Major appendages - limbs, tail, and fins - are the most studied regenerative model organs in urodeles and telosts. This is based on the accessibility of the organs, as well as the efficiency and near perfection of restoration of a complex three-dimensional tissue. A historic aim of the field is to understand formation and persistence of the blastema, a mass of proliferative mesenchyme that arises at the stump and is patterned into the structures lost by amputation. The majority of past research on appendage regeneration utilized transplants, dissections, and irradiation, identifying many of the principles that define regenerative biology. By contrast, today’s research centers on identifying and functionally defining “regeneration genes” that underlie these principles.
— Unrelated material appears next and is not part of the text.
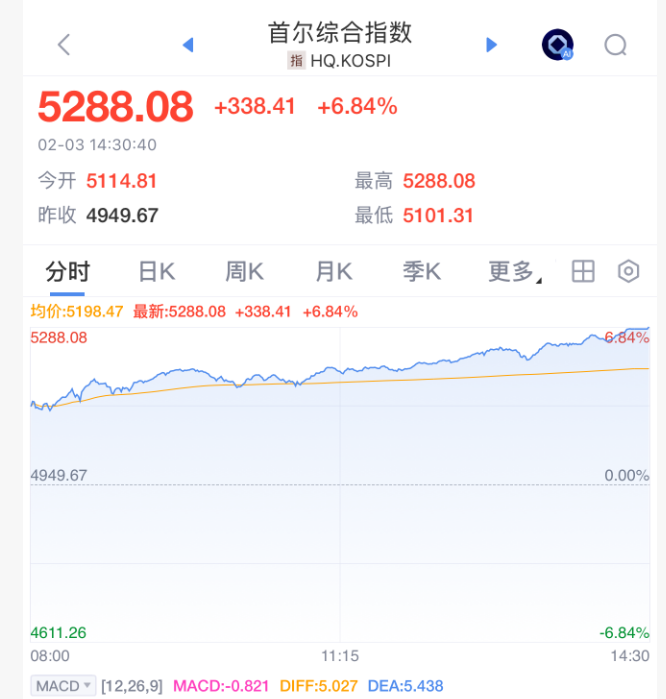The height and width of the screenshot is (699, 666).
Task: Click the MACD parameters [12,26,9]
Action: 133,685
Many studies have implicated or demonstrated functions during appendage regeneration for several ubiquitous signaling pathways important for embryonic patterning and organogenesis (e.g. Wnts, Fgfs, Bmps, Notch, retinoic acid, etc.), work that is reviewed in detail elsewhere [7]. Here, we highlight two very recent discoveries utilizing newts and zebrafish that revealed new molecular perspective on how a blastema is made and maintained.
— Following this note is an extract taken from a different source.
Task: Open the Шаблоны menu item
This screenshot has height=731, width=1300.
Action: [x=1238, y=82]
nAG directs newt limb regeneration from the nerve

Amphibian limb regeneration is arguably nature’s most remarkable regenerative event. Adult anurans (frogs and toads) have limited capacity to regenerate amputated limbs; a spike formed from cartilage and connective tissue is the most that can be expected [8]. By contrast, urodele amphibians like salamanders restore these tissues as well as skeletal muscle and bone, in correctly patterned amounts. Following amputation of a newt limb, an epidermis forms over the wound that will interact with underlying mesenchymal tissue for the duration of the regenerative process. Stimulated by this interaction, the mesenchyme disorganizes and proliferates to establish the blastema. Current evidence indicates that the salamander limb blastema is derived from multiple sources. These include contributions by skeletal muscle satellite cells and possibly other tissue-specific progenitor cells, as well as mononucleated progeny from the dedifferentiation and fragmentation of skeletal myotubes [9,10]. The blastema is a transient stage; a new limb bud extends from this structure and patterned digits become visible within several weeks.
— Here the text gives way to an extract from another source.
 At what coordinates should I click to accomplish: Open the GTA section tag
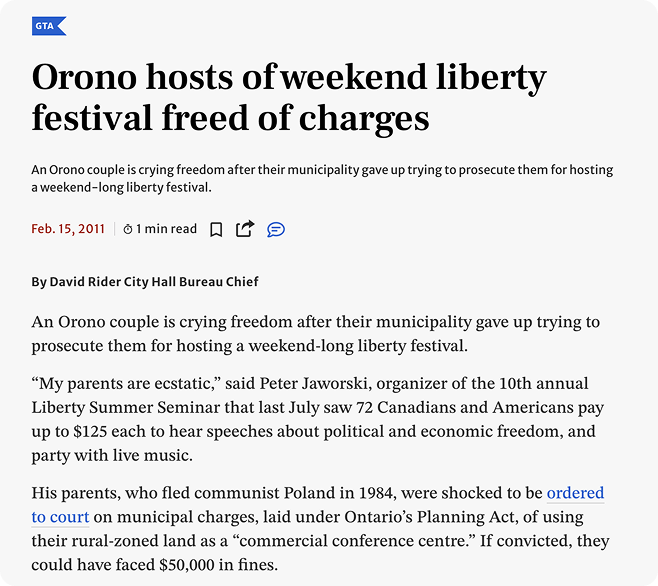(x=48, y=26)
The limb blastema requires innervation to proliferate and replace structures, a dependence that was first identified in 1823. If nerves are severed at the base of the limb prior to amputation, a stunted blastema forms and regeneration is blocked. By contrast, if denervation is carried out at developmental stages after blastema formation, proliferation is inhibited although the regenerate continues to lengthen and differentiate [11-13]. These observations suggest that release of a neurotrophic factor(s) is required for blastemal proliferation and maintenance of regenerative outgrowth. This phenomenon has been demonstrated for a variety of species and organs; for example, fin regeneration in the teleost Fundulus also requires a nerve supply [14]. Furthermore, surgical supplementation of nervous system tissue has been reported to facilitate ectopic limb outgrowth from uninjured limbs of adult salamanders [15], and even to support regenerative events in amputated hindlimbs of the neonatal opossum [16]. Through the years, candidate neurotrophic factors have included Fgfs, neuregulin, transferrin, and other molecules, but none of these have fulfilled all relevant properties, including: 1) presence in limb nervous tissue; 2) activity as a blastemal mitogen; and 3) ability to rescue regeneration of a denervated and amputated limb [17-19].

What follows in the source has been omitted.